206 - Molecular Imaging of Rheumatoid, Psoriatic and Osteoarthritis in the Hand

Sunday, November 6, 2011: 9:00 AM-6:00 PM
Hall F2 - Poster Hall (McCormick Place West)
Abhijit J. Chaudhari1, Andrea Ferrero2, Felipe Godinez2, Kai Yang1, John M. Boone1, Michael H. Buonocore1, John C. Hunter1, David K. Shelton1, Rosalie Hagge1, Steven W. Falen3, Ruth D. Tesar3, Stanley M. Naguwa1, Nancy E. Lane1, Siba P. Raychaudhuri4 and Ramsey D. Badawi1, 1UC Davis School of Medicine, Sacramento, CA, 2University of California Davis, Davis, CA, 3Northern California PET Imaging Center, Sacramento, CA, 4Sacramento VA Medical Center/ UC Davis School of Medicine, Mather, CA
Presentation Number: 206


An extremity scanner capable of sequentially performing high resolution 3D molecular imaging by positron emission tomography (PET) and 3D anatomical imaging by X-ray computed tomography (CT) has been built by our group. This system is the first of its kind. We report our initial experience in using this system for (1) assessing metabolic activity (hence, inflammation) in Rheumatoid Arthritis (RA), Psoriatic Arthritis (PsA) and Osteoarthritis (OA) of the hand, (2) monitoring early response to anti-TNF-alpha therapy in RA, and (3) characterizing bone remodeling (osteoblastic) activity in early OA.  



Eight patients (5 with RA, 2 with PsA, all starting etanercept, and 1 with early OA) were recruited. Three RA patients also had OA. The RA and PsA patients were administered the radiotracer fluorodeoxyglucose (18F-FDG) and were scanned at 80 5 min post-injection. The scan lasted 13 min. All RA patients were scanned at baseline and at 1 month after initiation of etanercept therapy. Changes from baseline in regions of high metabolic activity were documented from PET/CT images. The PsA patients have only been scanned at baseline to date. The patient with early OA was administered the radiotracer sodium fluoride (18F-NaF) and was scanned at 105 min post-injection. Images for all patients were read by consensus by three radiologists.
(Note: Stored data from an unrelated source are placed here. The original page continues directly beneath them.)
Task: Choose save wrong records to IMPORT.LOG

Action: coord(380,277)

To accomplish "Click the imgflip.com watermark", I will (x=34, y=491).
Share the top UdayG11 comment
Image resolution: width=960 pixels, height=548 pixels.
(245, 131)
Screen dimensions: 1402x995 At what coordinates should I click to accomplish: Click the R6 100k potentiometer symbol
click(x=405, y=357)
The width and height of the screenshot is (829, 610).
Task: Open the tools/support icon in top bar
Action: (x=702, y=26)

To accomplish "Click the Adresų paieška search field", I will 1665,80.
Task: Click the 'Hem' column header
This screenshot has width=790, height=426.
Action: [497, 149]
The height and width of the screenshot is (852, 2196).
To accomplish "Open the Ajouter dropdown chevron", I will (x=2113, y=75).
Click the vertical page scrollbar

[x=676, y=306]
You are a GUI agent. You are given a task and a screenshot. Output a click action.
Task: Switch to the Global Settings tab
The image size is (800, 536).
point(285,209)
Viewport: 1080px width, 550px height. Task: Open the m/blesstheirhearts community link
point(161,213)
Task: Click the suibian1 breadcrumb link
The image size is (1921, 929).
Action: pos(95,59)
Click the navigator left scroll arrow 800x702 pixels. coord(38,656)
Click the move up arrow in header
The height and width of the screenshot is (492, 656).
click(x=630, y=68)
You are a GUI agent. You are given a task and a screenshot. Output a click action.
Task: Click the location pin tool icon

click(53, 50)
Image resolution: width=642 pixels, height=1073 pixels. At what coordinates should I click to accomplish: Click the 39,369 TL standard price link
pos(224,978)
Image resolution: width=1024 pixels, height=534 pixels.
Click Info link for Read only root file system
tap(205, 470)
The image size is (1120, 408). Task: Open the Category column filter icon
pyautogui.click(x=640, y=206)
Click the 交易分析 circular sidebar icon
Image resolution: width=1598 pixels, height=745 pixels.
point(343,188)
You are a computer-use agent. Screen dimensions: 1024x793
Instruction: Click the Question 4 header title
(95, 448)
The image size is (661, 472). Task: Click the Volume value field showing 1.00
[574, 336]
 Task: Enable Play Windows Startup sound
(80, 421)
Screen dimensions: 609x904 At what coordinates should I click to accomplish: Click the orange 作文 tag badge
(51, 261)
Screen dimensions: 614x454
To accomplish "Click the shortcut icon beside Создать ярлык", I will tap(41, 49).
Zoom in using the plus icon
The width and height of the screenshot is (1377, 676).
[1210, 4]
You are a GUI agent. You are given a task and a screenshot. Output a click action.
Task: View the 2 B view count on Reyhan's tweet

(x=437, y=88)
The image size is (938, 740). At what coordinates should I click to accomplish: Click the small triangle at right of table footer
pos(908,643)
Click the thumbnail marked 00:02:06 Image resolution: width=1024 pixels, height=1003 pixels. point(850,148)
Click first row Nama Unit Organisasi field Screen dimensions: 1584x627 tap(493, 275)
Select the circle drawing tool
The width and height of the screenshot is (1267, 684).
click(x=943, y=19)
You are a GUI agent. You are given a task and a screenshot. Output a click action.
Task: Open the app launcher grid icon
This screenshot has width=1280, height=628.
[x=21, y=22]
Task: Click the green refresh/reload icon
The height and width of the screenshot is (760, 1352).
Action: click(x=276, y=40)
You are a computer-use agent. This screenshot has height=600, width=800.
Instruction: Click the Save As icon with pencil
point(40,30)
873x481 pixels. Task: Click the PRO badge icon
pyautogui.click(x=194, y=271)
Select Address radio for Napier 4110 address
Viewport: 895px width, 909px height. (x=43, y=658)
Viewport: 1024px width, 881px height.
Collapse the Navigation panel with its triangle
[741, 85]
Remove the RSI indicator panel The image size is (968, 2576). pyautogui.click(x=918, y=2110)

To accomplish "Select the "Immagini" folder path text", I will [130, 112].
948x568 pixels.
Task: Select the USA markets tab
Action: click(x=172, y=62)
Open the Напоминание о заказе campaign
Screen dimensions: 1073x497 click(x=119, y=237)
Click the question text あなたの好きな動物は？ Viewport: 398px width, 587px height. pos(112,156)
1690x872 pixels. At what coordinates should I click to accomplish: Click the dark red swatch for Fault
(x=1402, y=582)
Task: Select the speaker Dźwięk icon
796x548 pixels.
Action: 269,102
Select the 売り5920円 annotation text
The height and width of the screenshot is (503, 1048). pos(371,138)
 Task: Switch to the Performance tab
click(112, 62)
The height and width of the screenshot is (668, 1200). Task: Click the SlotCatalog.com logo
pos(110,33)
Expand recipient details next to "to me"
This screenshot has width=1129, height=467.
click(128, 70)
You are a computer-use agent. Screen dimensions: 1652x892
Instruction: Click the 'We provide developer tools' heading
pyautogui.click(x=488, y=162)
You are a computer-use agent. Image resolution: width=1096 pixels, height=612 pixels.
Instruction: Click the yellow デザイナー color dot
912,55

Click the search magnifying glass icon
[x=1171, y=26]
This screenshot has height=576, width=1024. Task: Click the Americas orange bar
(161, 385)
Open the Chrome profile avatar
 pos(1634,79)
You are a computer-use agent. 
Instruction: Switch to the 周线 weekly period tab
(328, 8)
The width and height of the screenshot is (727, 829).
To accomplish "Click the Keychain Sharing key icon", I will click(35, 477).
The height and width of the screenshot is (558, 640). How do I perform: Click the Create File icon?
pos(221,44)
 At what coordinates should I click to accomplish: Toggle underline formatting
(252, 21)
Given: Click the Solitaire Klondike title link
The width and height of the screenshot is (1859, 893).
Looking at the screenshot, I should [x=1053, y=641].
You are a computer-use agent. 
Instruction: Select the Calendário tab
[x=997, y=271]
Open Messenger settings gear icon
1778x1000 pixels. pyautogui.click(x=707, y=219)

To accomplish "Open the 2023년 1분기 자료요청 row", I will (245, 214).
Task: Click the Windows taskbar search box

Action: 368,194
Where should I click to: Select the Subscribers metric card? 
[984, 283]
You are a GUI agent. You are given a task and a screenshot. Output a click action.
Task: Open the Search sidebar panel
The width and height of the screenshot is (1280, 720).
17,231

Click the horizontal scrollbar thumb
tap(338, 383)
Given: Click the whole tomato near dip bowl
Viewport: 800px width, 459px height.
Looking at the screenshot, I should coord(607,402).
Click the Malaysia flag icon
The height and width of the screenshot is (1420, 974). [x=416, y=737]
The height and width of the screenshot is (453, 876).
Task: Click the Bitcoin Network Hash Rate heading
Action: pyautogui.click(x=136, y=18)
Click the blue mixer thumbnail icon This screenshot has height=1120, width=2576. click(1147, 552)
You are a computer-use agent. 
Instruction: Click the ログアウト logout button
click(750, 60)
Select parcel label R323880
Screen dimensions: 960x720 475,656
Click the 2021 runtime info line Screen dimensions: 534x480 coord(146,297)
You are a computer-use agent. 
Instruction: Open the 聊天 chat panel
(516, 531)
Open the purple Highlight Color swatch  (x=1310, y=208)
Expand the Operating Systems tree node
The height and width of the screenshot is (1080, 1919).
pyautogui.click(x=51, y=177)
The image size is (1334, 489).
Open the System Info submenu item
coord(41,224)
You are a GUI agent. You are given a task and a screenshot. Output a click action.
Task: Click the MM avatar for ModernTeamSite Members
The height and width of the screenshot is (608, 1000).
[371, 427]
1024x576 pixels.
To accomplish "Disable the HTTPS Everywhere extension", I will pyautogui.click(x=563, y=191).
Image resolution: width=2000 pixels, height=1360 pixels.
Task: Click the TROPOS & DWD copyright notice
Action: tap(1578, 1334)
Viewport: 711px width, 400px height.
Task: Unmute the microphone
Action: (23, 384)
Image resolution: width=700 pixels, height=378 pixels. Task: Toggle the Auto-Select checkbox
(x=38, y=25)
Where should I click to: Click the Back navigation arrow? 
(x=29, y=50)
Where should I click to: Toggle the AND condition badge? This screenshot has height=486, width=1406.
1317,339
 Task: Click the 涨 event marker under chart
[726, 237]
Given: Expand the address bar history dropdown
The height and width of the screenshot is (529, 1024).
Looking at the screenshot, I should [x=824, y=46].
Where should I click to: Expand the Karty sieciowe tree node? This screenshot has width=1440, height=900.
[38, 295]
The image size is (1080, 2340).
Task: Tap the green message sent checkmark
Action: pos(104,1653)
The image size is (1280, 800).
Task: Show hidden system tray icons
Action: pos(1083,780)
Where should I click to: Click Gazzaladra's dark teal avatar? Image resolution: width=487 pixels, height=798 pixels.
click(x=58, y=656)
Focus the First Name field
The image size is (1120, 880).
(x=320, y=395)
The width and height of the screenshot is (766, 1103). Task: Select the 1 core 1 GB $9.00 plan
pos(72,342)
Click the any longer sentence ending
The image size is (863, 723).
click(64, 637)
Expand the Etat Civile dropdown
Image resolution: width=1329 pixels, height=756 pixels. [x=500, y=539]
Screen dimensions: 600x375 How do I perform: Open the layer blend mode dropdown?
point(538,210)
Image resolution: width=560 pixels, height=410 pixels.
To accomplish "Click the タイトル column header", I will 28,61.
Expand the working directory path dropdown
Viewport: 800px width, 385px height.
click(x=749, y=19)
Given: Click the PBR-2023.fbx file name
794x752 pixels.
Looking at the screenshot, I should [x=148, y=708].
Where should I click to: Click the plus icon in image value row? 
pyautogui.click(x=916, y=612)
Detailed 3D quantitative maps of molecular activity and anatomy were produced by the extremity system. Baseline scans in RA patients showed classic symptoms such as inflammation in the carpal synovium, the pisiform-triquetral compartment, at the thumb CMC joint (from OA) and at sites of erosions. In responders to etanercept (3 patients) as determined by a routine 3-month clinical exam, a reduction of >30% in maximum PET signal in the carpal synovium and pisiform-triquetral compartment was observed at 1 month. An increase of >20% at 1 month was observed in clinical non-responders (2 patients). In the PsA patients, enthesitis and inflammatory activity in the nail bed were noted at baseline and can be quantified. In the patient with early OA, high bone remodeling activity was identified at sites of subchondral cysts and the thumb CMC joint, although only very early joint space narrowing was clinically noted.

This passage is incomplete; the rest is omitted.